Zarzuty wobec Glapińskiego. Chojna-Duch: Nie są merytoryczne
– Ale obecna koalicja nie twierdzi wcale, że jest za wprowadzeniem w Polsce euro. Przynajmniej oficjalnie – dopytywała prowadząca Monika Rutke.
– A może sprawa jest jeszcze prostsza. Może koalicji rządzącej jest potrzebny kolejny przyczółek władzy? Pewne jest jedno. Tu nie chodzi o żadne merytoryczne powody. Ani o żadne rzeczywiste naruszenia – powiedziała Chojna-Duch.
– Profesor Adam Glapiński jest ekonomistą o wieloletnim doświadczeniu w zakresie polityki pieniężnej i bankowości. Jest państwowcem i jest patriotą. Dlatego próba postawienia go przed Trybunałem Stanu nie wytrzymuje krytyki ani w świetle konstytucji, ustaw, orzecznictwa ani norm prawa międzynarodowego. To jest po prostu niepoważne – powiedziała.

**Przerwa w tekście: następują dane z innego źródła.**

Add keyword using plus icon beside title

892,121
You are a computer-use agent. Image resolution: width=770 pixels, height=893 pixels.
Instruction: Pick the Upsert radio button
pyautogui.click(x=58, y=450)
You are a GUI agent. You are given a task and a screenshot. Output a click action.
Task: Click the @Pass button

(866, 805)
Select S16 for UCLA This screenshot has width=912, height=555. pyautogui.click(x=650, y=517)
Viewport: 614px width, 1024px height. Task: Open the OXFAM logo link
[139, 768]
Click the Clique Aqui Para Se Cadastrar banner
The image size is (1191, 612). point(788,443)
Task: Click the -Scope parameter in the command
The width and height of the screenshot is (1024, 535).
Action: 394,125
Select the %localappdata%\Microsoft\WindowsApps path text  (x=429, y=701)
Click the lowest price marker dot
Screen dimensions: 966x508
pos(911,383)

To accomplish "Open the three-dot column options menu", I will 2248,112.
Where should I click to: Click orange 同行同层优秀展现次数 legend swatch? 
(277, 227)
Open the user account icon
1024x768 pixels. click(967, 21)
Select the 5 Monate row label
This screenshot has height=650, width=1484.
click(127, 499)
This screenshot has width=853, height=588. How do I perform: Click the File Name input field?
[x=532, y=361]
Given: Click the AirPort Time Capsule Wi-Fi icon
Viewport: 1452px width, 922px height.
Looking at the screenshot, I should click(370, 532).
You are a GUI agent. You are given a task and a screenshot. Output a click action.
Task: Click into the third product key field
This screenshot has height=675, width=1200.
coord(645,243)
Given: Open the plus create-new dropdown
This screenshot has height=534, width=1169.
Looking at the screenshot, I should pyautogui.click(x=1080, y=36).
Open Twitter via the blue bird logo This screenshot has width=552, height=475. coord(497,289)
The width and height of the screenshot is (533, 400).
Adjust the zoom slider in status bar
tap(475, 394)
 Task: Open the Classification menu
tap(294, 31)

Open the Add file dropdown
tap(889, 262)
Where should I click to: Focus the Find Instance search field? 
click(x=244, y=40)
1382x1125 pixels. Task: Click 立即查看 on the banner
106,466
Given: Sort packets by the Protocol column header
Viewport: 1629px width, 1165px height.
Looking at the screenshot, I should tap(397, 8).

Chojna-Duch: Suwerenność NBP ma charakter ustrojowy
Jej zdaniem wysunięte wobec Glapińskiego zarzuty ośmieszają wnioskodawców i są co najmniej niezrozumiałe dla przedstawicieli innych banków centralnych i profesjonalnych ekonomistów. Kolejny problem polega na tym, że naruszają szeroko rozumianą niezależność NBP.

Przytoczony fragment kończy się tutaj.